Financially troubled Viansa Winery in Sonoma Valley is emerging from Chapter 11 bankruptcy after its largest creditor agreed to assume ownership. Laurus Master Fund, an offshore hedge fund, was owed about $40.5 million by former owners 360 Global Wine Co., which purchased Viansa from members of the Sebastiani family in 2005 for $31 million.
Laurus helped finance 360 Global's acquisition of Viansa, and was the only viable bidder for the business during a Dec. 6 auction in a Reno, Nev., bankruptcy court. Bankruptcy papers listed hundreds of creditors, including many grapegrowers in the area. In the settlement, creditors received anywhere from 3 to 25 cents on the dollar.
The winery, with its Tuscan-style marketplace, was once a popular tourist destination and had a thriving direct-sales business, but the company foundered in the past two years. John Bryan, a turnaround expert hired by 360 Global to be CEO during Chapter 11, called the situation "dire" when he arrived in March of this year. "This place was in deep, deep trouble," he said.

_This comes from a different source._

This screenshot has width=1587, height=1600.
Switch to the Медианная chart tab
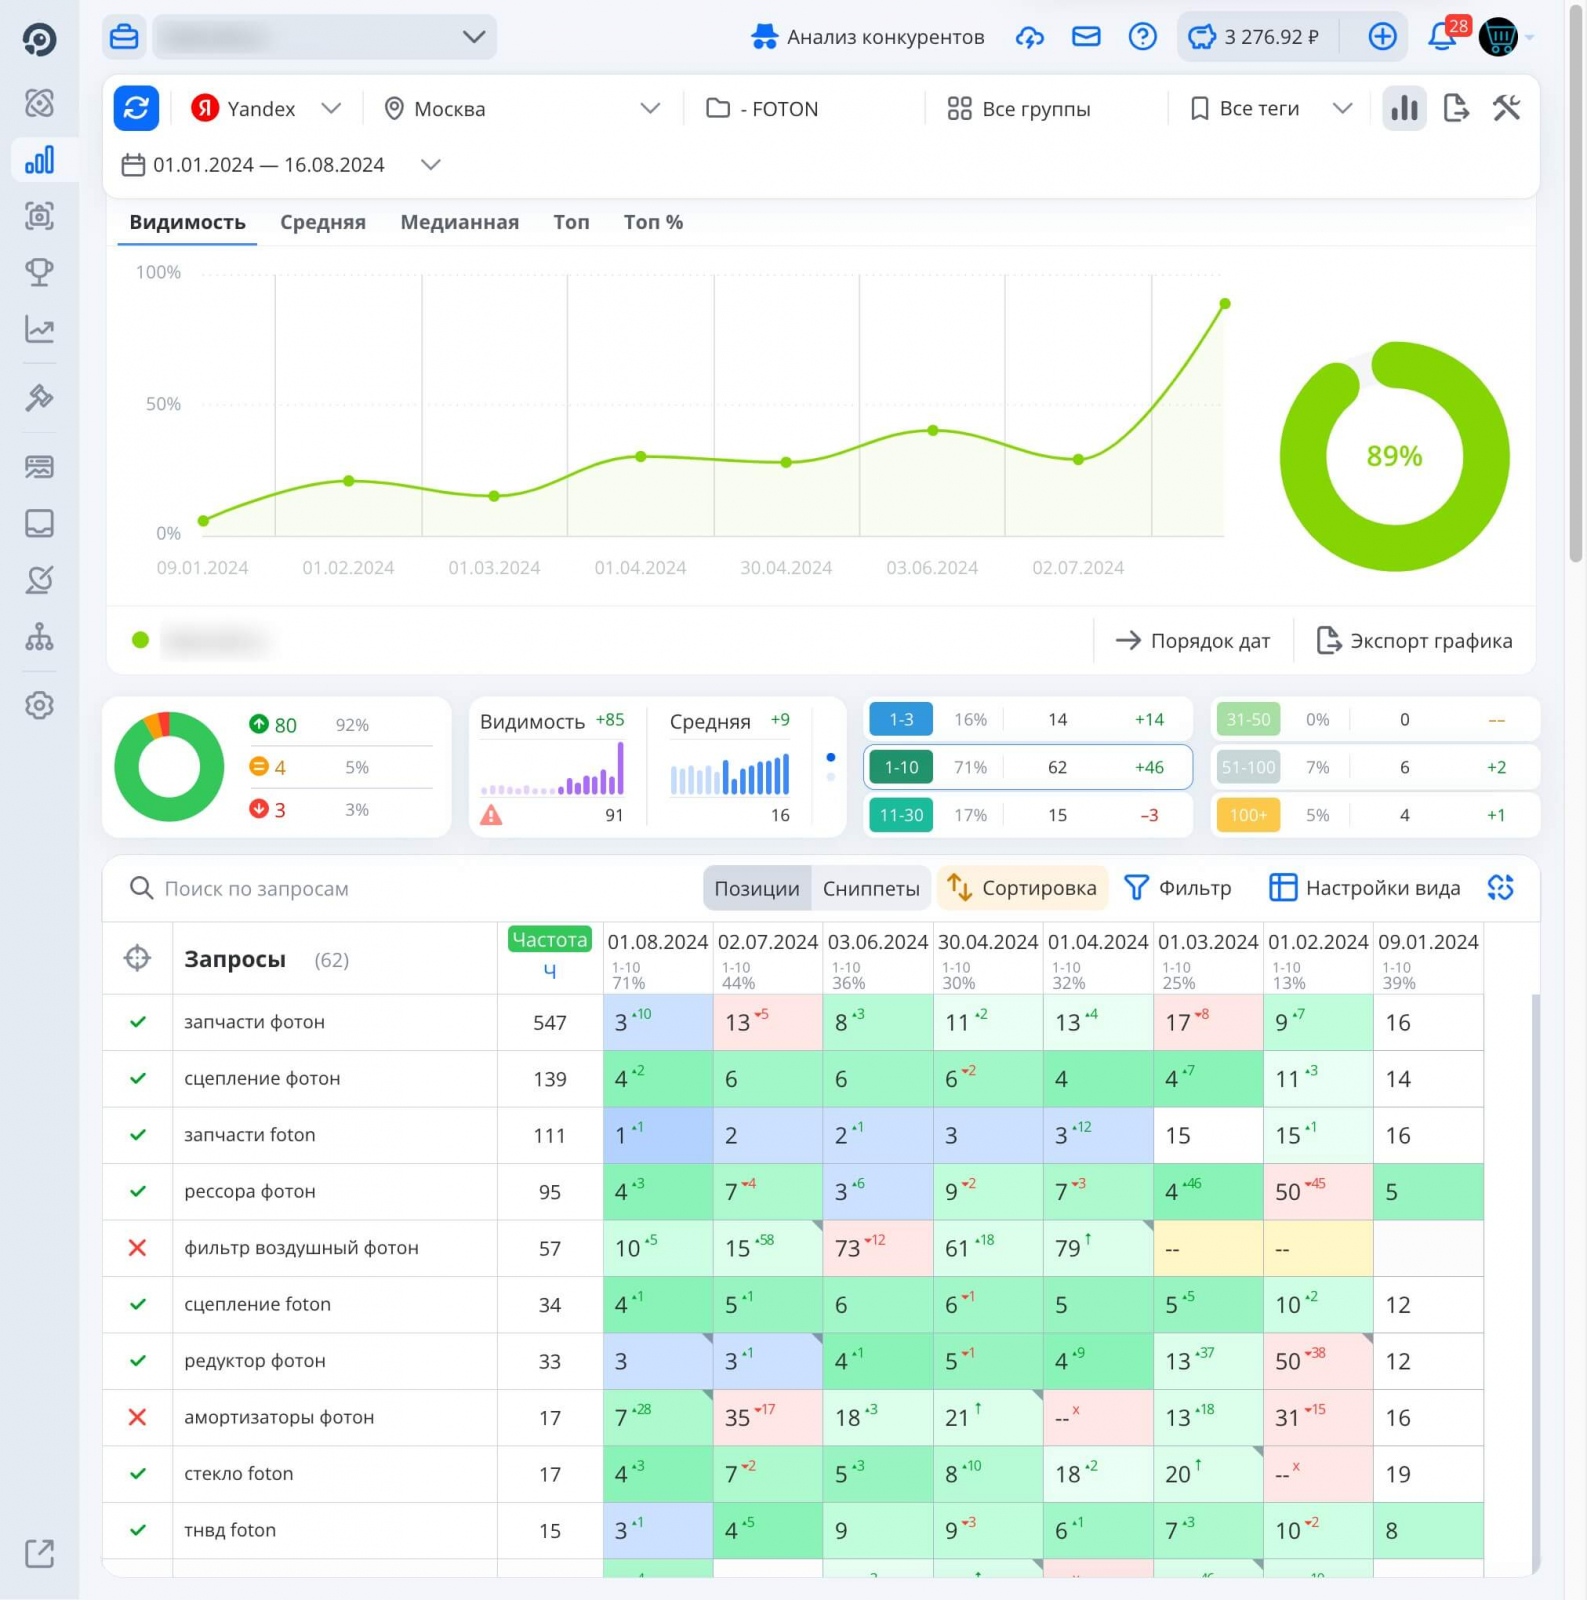(459, 222)
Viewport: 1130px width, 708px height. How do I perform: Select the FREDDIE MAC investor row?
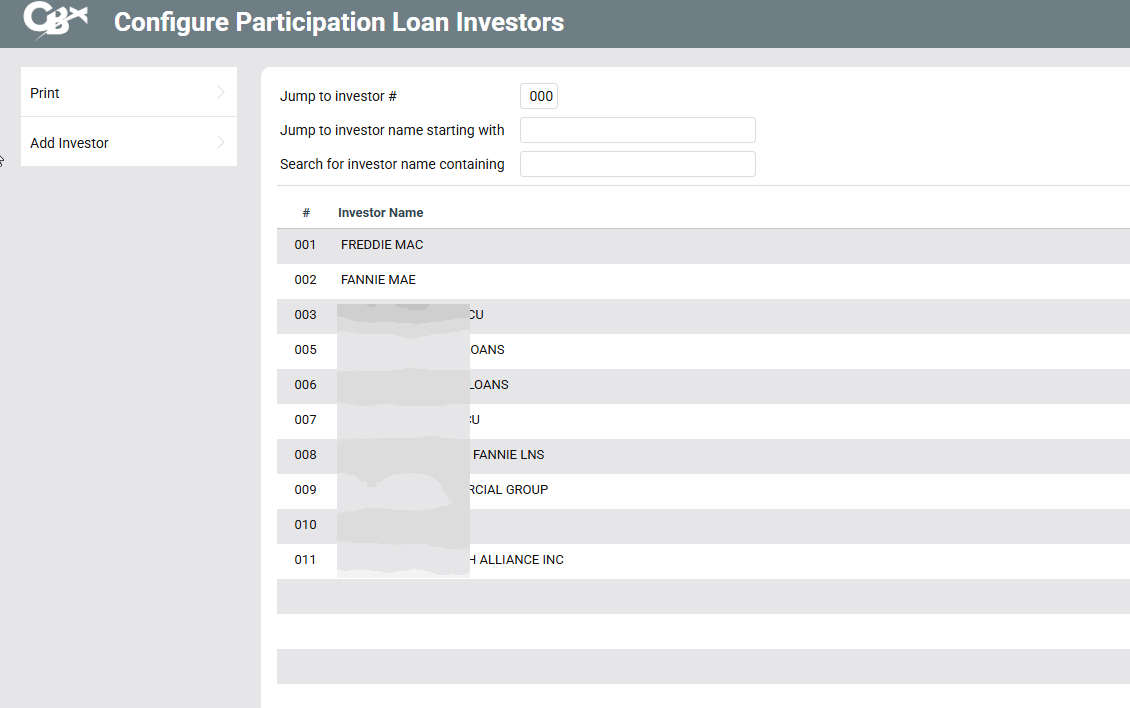(x=382, y=245)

360 Global had virtually no track record in making wine but had extensive plans to expand Viansa's production. In 2005, former CEO Joel "Jake" Shapiro told Wine Spectator, "I think we can double or triple Viansa's sales over the next 36 months." Those plans were never realized and after investments like a joint venture with Kirkland Ranch Winery in Napa collapsed, 360 Global found itself overextended, Bryan said.
The company stopped paying its bills and suppliers soon refused to make deliveries. The facility fell into disarray and the once-thriving marketplace was virtually empty of food and merchandise. Tourists and tour buses soon stopped coming. It became so bad, Bryan said, that employees had to haul away trash in pickup trucks since the garbage trucks stopped coming. Members of the wine club also stopped receiving shipments that were already paid for.

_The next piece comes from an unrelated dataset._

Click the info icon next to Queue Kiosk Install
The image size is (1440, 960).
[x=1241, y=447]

Bryan said Laurus plans to retain ownership and to continue to rebuild the winery and brand. Since March, the company has invested $6 million in refurbishing the property, trying to make amends with suppliers and wine club members and restocking the market.
The sale is the latest chapter in a tumultuous history for the Sebastiani family in Sonoma Valley. Sam and Vicki Sebastiani started Viansa in 1989 after Sam was ousted as the president of Sebastiani Vineyards, which his grandfather had founded in 1904. At one point, Viansa was one of the region's most popular tourist sites, producing 50,000 cases of wine a year and drawing 300,000 visitors annually with its bus-friendly facility.
In 2004, Sam and Vicki filed for divorce and transferred ownership of Viansa to their seven children. The children struggled to keep the winery together and decided to sell. As 360 Global filed for Chapter 11, the Sebastiani family—which had guaranteed certain debts—were reluctantly drawn into the conflict. Bryan said they were only peripherally involved in the latest negotiations.
"I've never seen anything like this," Bryan said of wading through Viansa's recovery process. "It was very messy. This was arguably a $20 million company and when I got here there was $300 in the bank."